Ричарда поразили размеры владения; теперь, увидев имение своими глазами, он изменил к нему отношение. Помимо приусадебного хозяйства, на этой территории располагались участки арендаторов. По обширным угодьям бродили овцы и коровы, на полях трудились крестьяне. В имении было все, чтобы обеспечить жизнь его обитателей: молочная ферма, прачечные, разнообразные службы, кузница, пивоварня, курятник, голубятня, большой рыбный пруд, скотный двор и многое другое. Сейчас большая часть построек была закрыта; когда-то шумный и оживленный, Уоргрейв-Парк походил на город призраков.
— Дома принадлежат владельцу имения, — пояснил Челмсфорд. — Крестьяне перебиваются как могут: одни пекут хлеб, другие зарабатывают кузнечным ремеслом, третьи торгуют.
— И как люди относятся к Давенпортам?
— По-моему, настороженно. Пятьдесят лет назад крестьяне организовали общину, а потом старый граф самовольно присоединил большую часть их земли к своему имению, огородив пастбища и пахотные угодья. Люди стали покидать эти места, лишившись возможности прокормить себя и свои семьи.
— Куда же они подались? — спросил капитан.
— Одни устроились на фабрики в Ланкашире, другие обосновались в городах, а кое-кто отправился в колонии. Здесь у всех есть родственники в Канаде или в Штатах. Джулиус часто ссорился с отцом из-за его отношения к крестьянам — он считал позорным изгонять людей с их земли. Иногда ему удавалось одержать над стариком верх в споре; он помогал эмигрантам деньгами и чем только мог. Добрая душа!
Ричард с тоской посмотрел на деревню, представив себе отчаяние беспомощных бедняков, вынужденных покидать обжитые дома.
— Я читал в газетах, что до сих пор не утихают споры из-за Актов об огораживании, принятых в прошлых столетиях, — наконец промолвил он.
— Если хочешь провести общественную реформу, принимай титул и вступай в борьбу в палате лордов, — усмехнулся Челмсфорд. — Что же до крестьян, то большинство из них уверено в том, что Реджинальд Давенпорт быстро продаст имение лорду Рэдфорду, прослывшему человеком просвещенным и деятельным. Все надеются, что он, как уроженец этих мест, не станет обижать земляков. Но Джулиуса здесь до сих пор вспоминают добрым словом. Полагаю, и к его наследнику люди отнесутся хорошо.
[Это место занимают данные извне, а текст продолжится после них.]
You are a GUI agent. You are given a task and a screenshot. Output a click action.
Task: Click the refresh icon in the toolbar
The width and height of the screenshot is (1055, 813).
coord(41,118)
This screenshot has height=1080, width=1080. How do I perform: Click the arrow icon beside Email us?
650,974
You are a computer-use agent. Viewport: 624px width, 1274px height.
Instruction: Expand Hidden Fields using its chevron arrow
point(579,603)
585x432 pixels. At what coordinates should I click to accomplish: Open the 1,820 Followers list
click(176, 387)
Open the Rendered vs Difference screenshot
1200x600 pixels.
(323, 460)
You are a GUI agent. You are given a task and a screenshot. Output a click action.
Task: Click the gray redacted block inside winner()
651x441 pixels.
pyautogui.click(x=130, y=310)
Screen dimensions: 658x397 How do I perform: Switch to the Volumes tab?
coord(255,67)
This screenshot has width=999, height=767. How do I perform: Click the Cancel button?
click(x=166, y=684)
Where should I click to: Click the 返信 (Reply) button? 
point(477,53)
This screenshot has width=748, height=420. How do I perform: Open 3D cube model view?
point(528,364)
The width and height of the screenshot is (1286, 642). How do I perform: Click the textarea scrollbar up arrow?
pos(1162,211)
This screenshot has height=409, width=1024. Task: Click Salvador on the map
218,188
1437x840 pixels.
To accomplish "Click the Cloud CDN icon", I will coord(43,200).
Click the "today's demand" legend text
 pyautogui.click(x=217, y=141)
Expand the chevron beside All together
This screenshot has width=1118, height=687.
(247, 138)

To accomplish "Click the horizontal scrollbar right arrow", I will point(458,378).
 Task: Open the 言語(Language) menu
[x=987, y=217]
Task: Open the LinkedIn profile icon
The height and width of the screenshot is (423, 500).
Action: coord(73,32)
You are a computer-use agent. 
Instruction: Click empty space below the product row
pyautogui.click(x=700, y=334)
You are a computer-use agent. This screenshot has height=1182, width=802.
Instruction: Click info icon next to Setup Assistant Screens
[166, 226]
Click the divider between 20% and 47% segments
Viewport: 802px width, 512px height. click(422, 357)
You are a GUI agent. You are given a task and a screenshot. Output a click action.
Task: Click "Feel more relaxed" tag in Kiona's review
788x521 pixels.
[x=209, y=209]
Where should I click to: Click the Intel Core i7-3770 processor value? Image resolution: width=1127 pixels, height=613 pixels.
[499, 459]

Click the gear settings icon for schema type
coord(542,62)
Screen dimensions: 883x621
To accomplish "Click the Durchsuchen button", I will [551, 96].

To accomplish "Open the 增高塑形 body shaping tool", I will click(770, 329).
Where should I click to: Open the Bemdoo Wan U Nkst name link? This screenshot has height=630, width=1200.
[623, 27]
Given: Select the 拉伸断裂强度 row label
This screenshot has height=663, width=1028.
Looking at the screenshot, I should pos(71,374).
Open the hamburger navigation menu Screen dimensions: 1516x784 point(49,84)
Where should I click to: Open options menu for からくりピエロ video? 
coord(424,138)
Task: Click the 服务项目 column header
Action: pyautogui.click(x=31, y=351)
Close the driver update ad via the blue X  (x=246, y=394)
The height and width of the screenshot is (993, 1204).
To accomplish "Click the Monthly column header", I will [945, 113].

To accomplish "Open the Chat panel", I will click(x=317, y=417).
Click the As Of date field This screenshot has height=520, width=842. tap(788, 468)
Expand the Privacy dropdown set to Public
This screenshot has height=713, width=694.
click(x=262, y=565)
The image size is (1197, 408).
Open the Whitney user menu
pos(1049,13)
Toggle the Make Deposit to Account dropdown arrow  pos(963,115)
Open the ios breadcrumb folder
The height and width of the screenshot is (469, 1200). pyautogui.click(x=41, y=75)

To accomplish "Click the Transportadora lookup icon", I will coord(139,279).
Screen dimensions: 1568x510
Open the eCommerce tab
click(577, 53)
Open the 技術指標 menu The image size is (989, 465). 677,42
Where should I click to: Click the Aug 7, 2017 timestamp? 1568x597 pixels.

— А не вернуться ли нам с небес на грешную землю? — Капитан усмехнулся. — В котором часу здесь принято ужинать? После прогулки у меня разыгрался аппетит.
— Тогда назад, в имение!
Они повернули лошадей и поскакали в конюшню. Поглядывая на Ричарда, Джошуа Челмсфорд все более проникался уверенностью в том, что человек, сумевший обуздать Повесу, вполне справится и с хозяйством.